Available records ▸
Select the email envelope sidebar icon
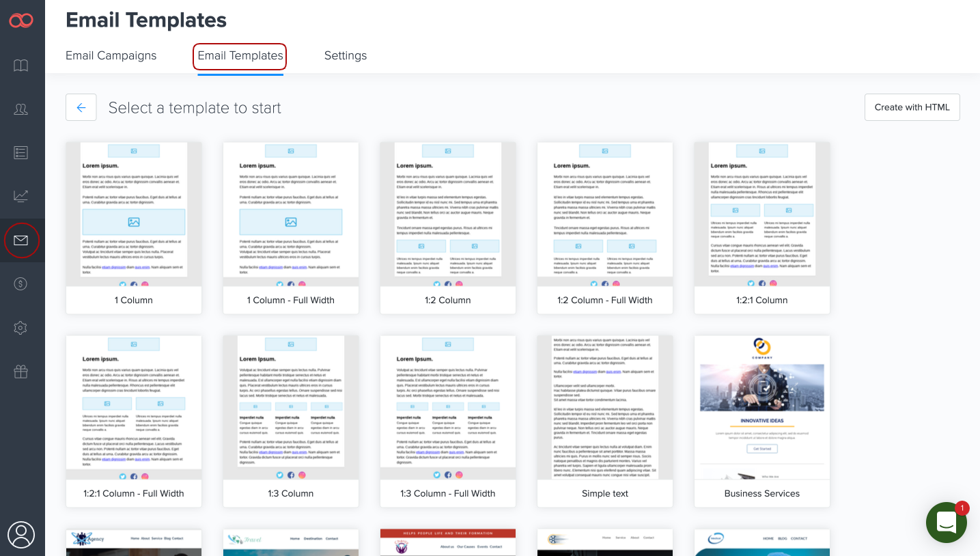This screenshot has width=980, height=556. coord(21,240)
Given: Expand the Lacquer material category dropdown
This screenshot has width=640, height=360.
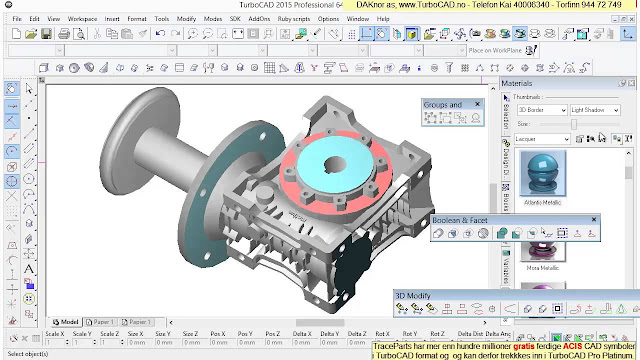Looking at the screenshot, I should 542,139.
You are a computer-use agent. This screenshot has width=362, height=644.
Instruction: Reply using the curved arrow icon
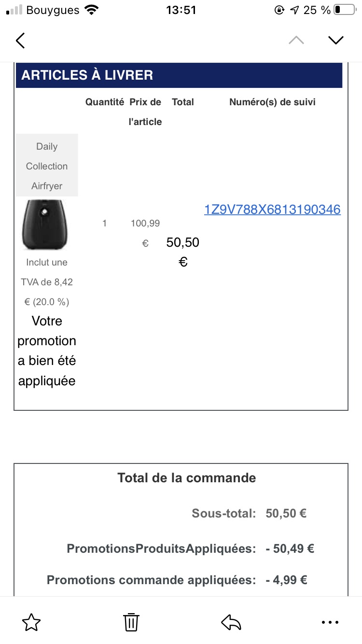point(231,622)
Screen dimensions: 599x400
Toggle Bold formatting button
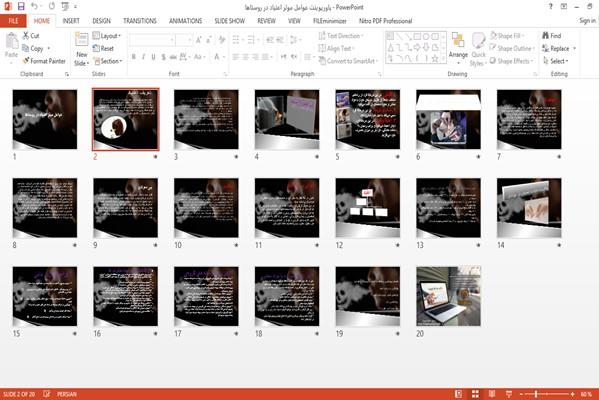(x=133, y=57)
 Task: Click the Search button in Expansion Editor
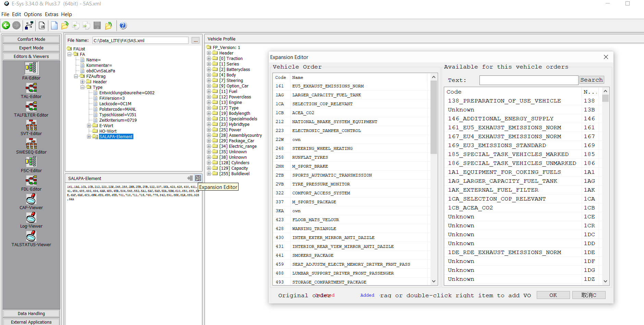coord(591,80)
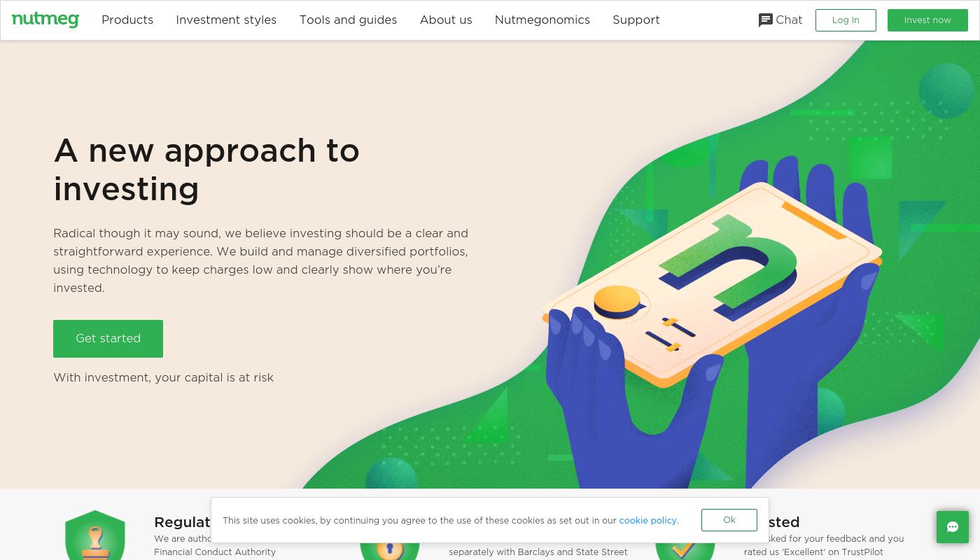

The request ▸ Render each line of the entries above as a Markdown table with the columns Row and Entry line, numbering the rows and skipping any blank lines. Leave the pictures out.

Answer below ▸
| Row | Entry line |
|---|---|
| 1 | Select the email envelope sidebar icon |
| 2 | This screenshot has width=980, height=556. coord(21,240) |
| 3 | Given: Expand the Lacquer material category dropdown |
| 4 | This screenshot has width=640, height=360. |
| 5 | Looking at the screenshot, I should 542,139. |
| 6 | You are a computer-use agent. This screenshot has width=362, height=644. |
| 7 | Instruction: Reply using the curved arrow icon |
| 8 | point(231,622) |
| 9 | Screen dimensions: 599x400 |
| 10 | Toggle Bold formatting button |
| 11 | (x=133, y=57) |
| 12 |  Task: Click the Search button in Expansion Editor |
| 13 | coord(591,80) |